A investigação qualitativa, embora por vezes vista como menos definitiva do que os métodos quantitativos que produzem dados numéricos, é essencial para aprofundar as dimensões intrincadas das experiências e comportamentos humanos. Embora ambas as abordagens qualitativas e quantitativas sigam padrões rigorosos como validade, fiabilidade e generalização, divergem nas suas metodologias e na natureza da recolha de dados. “A pesquisa qualitativa prioriza uma exploração profunda por meio de métodos como entrevistas, observações e análise textual, com o objetivo de descobrir insights ricos sobre perspectivas e contextos subjetivos.”

Apesar de seus insights, este estudo reconhece várias limitações destacadas pelos pesquisadores. O pequeno tamanho da amostra do estudo, predominantemente proveniente de uma comunidade online específica, sugere que as respostas podem refletir perspetivas partilhadas dentro deste grupo. Portanto, as conclusões podem não ser amplamente aplicáveis ​​a todas as plataformas de redes sociais.

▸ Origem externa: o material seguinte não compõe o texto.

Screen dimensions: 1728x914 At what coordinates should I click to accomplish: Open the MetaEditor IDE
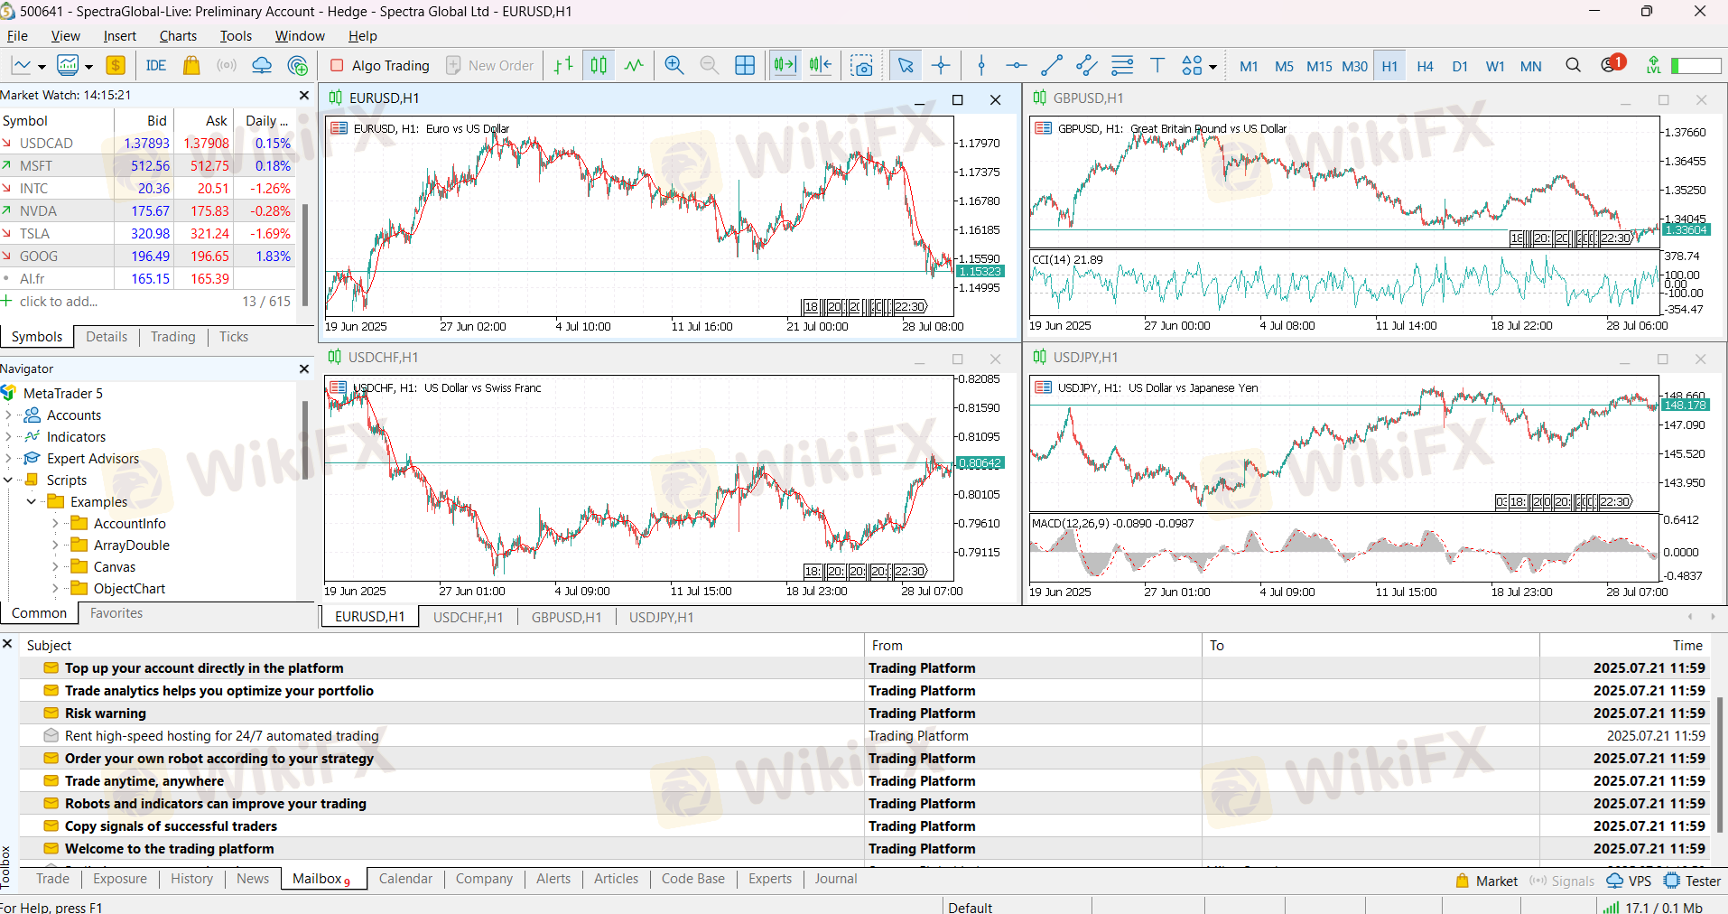155,65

Para abordar estas limitações, a investigação futura deve centrar-se em “estratégias eficazes para identificar pacientes prontos para a prescrição de antidepressivos, com ênfase na integração do apoio moderado dos pares juntamente com a orientação clínica”. A implementação destas descobertas na prática exige que os prestadores de cuidados de saúde recebam formação baseada em evidências para melhor apoiar os pacientes através do complexo processo de retirada dos antidepressivos. Esta abordagem fortalece as relações médico-paciente e restaura a confiança do paciente nos cuidados clínicos.